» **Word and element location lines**
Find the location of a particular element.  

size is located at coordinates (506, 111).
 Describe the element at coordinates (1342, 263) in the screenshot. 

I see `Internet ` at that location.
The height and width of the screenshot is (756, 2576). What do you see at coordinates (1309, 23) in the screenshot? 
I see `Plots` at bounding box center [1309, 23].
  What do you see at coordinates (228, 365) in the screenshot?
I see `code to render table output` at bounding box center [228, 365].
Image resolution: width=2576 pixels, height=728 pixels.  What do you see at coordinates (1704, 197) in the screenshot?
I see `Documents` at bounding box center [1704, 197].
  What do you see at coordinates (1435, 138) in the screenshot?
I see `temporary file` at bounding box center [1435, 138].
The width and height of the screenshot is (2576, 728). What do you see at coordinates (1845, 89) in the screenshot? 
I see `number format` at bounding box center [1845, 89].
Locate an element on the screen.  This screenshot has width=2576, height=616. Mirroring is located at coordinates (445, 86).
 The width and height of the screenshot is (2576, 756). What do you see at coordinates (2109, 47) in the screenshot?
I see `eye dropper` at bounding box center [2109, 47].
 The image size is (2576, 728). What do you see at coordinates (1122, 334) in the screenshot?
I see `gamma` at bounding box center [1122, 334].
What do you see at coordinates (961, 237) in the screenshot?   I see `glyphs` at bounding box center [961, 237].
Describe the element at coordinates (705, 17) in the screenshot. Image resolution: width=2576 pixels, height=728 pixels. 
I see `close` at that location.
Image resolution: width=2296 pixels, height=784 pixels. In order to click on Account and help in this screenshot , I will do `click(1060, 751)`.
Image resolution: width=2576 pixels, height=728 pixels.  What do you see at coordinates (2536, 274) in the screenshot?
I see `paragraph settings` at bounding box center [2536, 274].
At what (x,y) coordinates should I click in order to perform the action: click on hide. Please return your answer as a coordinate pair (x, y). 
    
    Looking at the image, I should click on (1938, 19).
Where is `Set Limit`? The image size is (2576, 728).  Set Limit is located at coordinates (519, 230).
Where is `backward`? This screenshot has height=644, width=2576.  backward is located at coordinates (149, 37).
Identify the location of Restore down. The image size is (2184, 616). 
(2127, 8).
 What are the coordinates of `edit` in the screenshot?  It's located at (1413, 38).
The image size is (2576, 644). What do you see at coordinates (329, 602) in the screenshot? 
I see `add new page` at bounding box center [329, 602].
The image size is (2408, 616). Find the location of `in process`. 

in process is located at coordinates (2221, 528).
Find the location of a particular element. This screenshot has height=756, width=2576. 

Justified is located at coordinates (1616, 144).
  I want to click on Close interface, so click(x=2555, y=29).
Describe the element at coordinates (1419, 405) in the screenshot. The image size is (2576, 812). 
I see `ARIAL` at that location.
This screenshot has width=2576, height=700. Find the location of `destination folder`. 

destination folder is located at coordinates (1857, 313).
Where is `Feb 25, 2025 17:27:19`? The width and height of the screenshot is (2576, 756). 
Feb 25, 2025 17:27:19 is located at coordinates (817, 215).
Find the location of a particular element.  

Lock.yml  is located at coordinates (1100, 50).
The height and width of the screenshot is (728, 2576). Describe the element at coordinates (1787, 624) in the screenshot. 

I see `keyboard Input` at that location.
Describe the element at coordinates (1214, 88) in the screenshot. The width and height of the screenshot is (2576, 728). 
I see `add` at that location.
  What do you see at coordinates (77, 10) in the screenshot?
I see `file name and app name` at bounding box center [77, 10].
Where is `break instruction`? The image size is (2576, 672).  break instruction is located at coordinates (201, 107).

» **Instruction**
Render the lines above as a JSON list of strings, one string per line, leaving out blank lines.

» **Finished task**
[
  "Find the location of a particular element.  ",
  "size is located at coordinates (506, 111).",
  " Describe the element at coordinates (1342, 263) in the screenshot. ",
  "I see `Internet ` at that location.",
  "The height and width of the screenshot is (756, 2576). What do you see at coordinates (1309, 23) in the screenshot? ",
  "I see `Plots` at bounding box center [1309, 23].",
  "  What do you see at coordinates (228, 365) in the screenshot?",
  "I see `code to render table output` at bounding box center [228, 365].",
  "Image resolution: width=2576 pixels, height=728 pixels.  What do you see at coordinates (1704, 197) in the screenshot?",
  "I see `Documents` at bounding box center [1704, 197].",
  "  What do you see at coordinates (1435, 138) in the screenshot?",
  "I see `temporary file` at bounding box center [1435, 138].",
  "The width and height of the screenshot is (2576, 728). What do you see at coordinates (1845, 89) in the screenshot? ",
  "I see `number format` at bounding box center [1845, 89].",
  "Locate an element on the screen.  This screenshot has width=2576, height=616. Mirroring is located at coordinates (445, 86).",
  " The width and height of the screenshot is (2576, 756). What do you see at coordinates (2109, 47) in the screenshot?",
  "I see `eye dropper` at bounding box center [2109, 47].",
  " The image size is (2576, 728). What do you see at coordinates (1122, 334) in the screenshot?",
  "I see `gamma` at bounding box center [1122, 334].",
  "What do you see at coordinates (961, 237) in the screenshot?   I see `glyphs` at bounding box center [961, 237].",
  "Describe the element at coordinates (705, 17) in the screenshot. Image resolution: width=2576 pixels, height=728 pixels. ",
  "I see `close` at that location.",
  "Image resolution: width=2296 pixels, height=784 pixels. In order to click on Account and help in this screenshot , I will do `click(1060, 751)`.",
  "Image resolution: width=2576 pixels, height=728 pixels.  What do you see at coordinates (2536, 274) in the screenshot?",
  "I see `paragraph settings` at bounding box center [2536, 274].",
  "At what (x,y) coordinates should I click in order to perform the action: click on hide. Please return your answer as a coordinate pair (x, y). ",
  "    Looking at the image, I should click on (1938, 19).",
  "Where is `Set Limit`? The image size is (2576, 728).  Set Limit is located at coordinates (519, 230).",
  "Where is `backward`? This screenshot has height=644, width=2576.  backward is located at coordinates (149, 37).",
  "Identify the location of Restore down. The image size is (2184, 616). ",
  "(2127, 8).",
  " What are the coordinates of `edit` in the screenshot?  It's located at (1413, 38).",
  "The image size is (2576, 644). What do you see at coordinates (329, 602) in the screenshot? ",
  "I see `add new page` at bounding box center [329, 602].",
  "The image size is (2408, 616). Find the location of `in process`. ",
  "in process is located at coordinates (2221, 528).",
  "Find the location of a particular element. This screenshot has height=756, width=2576. ",
  "Justified is located at coordinates (1616, 144).",
  "  I want to click on Close interface, so click(x=2555, y=29).",
  "Describe the element at coordinates (1419, 405) in the screenshot. The image size is (2576, 812). ",
  "I see `ARIAL` at that location.",
  "This screenshot has width=2576, height=700. Find the location of `destination folder`. ",
  "destination folder is located at coordinates (1857, 313).",
  "Where is `Feb 25, 2025 17:27:19`? The width and height of the screenshot is (2576, 756). ",
  "Feb 25, 2025 17:27:19 is located at coordinates (817, 215).",
  "Find the location of a particular element.  ",
  "Lock.yml  is located at coordinates (1100, 50).",
  "The height and width of the screenshot is (728, 2576). Describe the element at coordinates (1787, 624) in the screenshot. ",
  "I see `keyboard Input` at that location.",
  "Describe the element at coordinates (1214, 88) in the screenshot. The width and height of the screenshot is (2576, 728). ",
  "I see `add` at that location.",
  "  What do you see at coordinates (77, 10) in the screenshot?",
  "I see `file name and app name` at bounding box center [77, 10].",
  "Where is `break instruction`? The image size is (2576, 672).  break instruction is located at coordinates (201, 107)."
]